ZU ERLEDIGEN:
a - Erkläre anhand des folgenden Textauszugs über den Film „The Anthropologist“, warum die Höfe in Sibirien unter zu großer Feuchtigkeit leiden.
b - Nenne alle Personen, die im folgenden Textauszug über den Film „The Anthropologist“ mit Namen erwähnt werden.

VORLIEGENDER TEXTAUSZUG:

Anthropologische Reise um den Globus
Der zweite Film des Abends trägt den Titel „The Anthropologist“. Präsentiert werden die Projekte der Anthropologin Susan Crate, die über einen Zeitraum von fünf Jahren im Zusammenabeit mit ihrer Tochter Katie entstanden. Es wird größtenteils aus Katies Perspektive berichtet, die einen Einblick darin gewährt, wie man als Jugendliche ein Leben auf ständiger Durchreise wahrnimmt. Die Kamera begleitet das Mutter-Tochter-Duo bei ihrem Engagement in Sibirien. Durch einen Temperaturanstieg des Permafrostbodens leiden die Höfe unter zu großer Feuchtigkeit und aufsteigenden Wassermengen. Ein weiterer Schwerpunkt ist Crates Aufenthalt im Inselstaat Kiribati, der aufgrund des steigenden Meeresspiegel unterzugehen droht. Zu guter Letzt führt es sie nach Peru, wo das fortschreitende Schmelzen der Gletscher den Anbau von Nahrungsmitteln erschwert. Überall fungiert Susan Crate in erster Linie als Aufklärerin für die vom Klimawandel betroffenen und ratlosen Bewohner. Gleichzeitig trifft sie auch auf Personen, die den Klimawandel leugnen und bei denen argumentative Überzeugungsarbeit gefragt ist. In einem Nebenplot erzählt Mary Catherine Bateson von ihrer berühmten Mutter Margaret Mead, die bereits zu Beginn des letzten Jahrhunderts wichtige Pionierarbeit als Ethnologin leistete und sich dafür engagierte, dass der Klimawandel öffentlich und politisch die Aufmerksamkeit erlangt, die heute selbstverständlich ist.

DATENTEIL:
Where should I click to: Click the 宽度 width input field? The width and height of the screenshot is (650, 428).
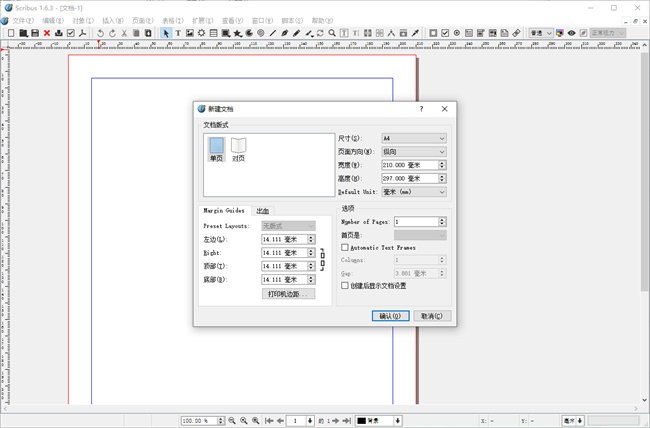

ALS ANTWORT:
a - Die Höfe in Sibirien leiden unter zu großer Feuchtigkeit und aufsteigenden Wassermengen, weil die Temperatur des Permafrostbodens ansteigt.

b - Susan Crate, Katie, Mary Catherine Bateson, Margaret Mead